A Beijing-based aviation industry investment company reportedly renewed its attempt to acquire stakes in a Ukrainian aircraft engine manufacturer and the application is being reviewed by the Ukrainian antitrust authority, Global Times reported.
The Ukrainian company, which has built engines for the world’s largest transport aircraft the An-225, could help China boost its aeroengine industry if the deal materializes, Chinese analysts said.
Skyrizon, also known as Beijing Tianjiao Aviation Industry Investment Company, is waiting for the result of an assessment by the Antimonopoly Committee of Ukraine, the report said.
The result will be announced after July 22, according to a reorganization note between Skyrizon and Beijing Xinwei Technology Group Co published on the website of the Shanghai Stock Exchange by Xinwei Technology.
Skyrizon and Xinwei Technology are under the control of the same legal representative, according to tianyancha.com, a business inquiry service provider.
The new application was handed to the relevant Ukraine government authority on June 7 and accepted on June 21. Skyrizon would own more than 50% of Motor Sich if the acquisition works, read the note.

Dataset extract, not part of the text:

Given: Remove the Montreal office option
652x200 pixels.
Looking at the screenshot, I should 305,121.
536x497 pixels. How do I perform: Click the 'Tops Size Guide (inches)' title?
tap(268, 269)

China has 13 types and more than 1,200 aircraft engines built by Motor Sich, the note said.
But the US is unhappy about Motor Sich’s dealings with China, saying there might be national security risks from foreign investment transactions, the Washington Post reported in May.
The Ukrainian company lost its Russian clients when relations between the two countries broke down, according to the report.
Established in 1907, Motor Sich is considered one of the largest advanced aircraft engine manufacturers in the world and produces engines including turbofans, turboshafts and turboprops.
China still lags behind the world’s top level in aeroengines, an anonymous military expert told the Global Times.
China could close the gap on the foreign aeroengine industry and boost its domestic aeroengine supply if the acquisition becomes successful, the company note said.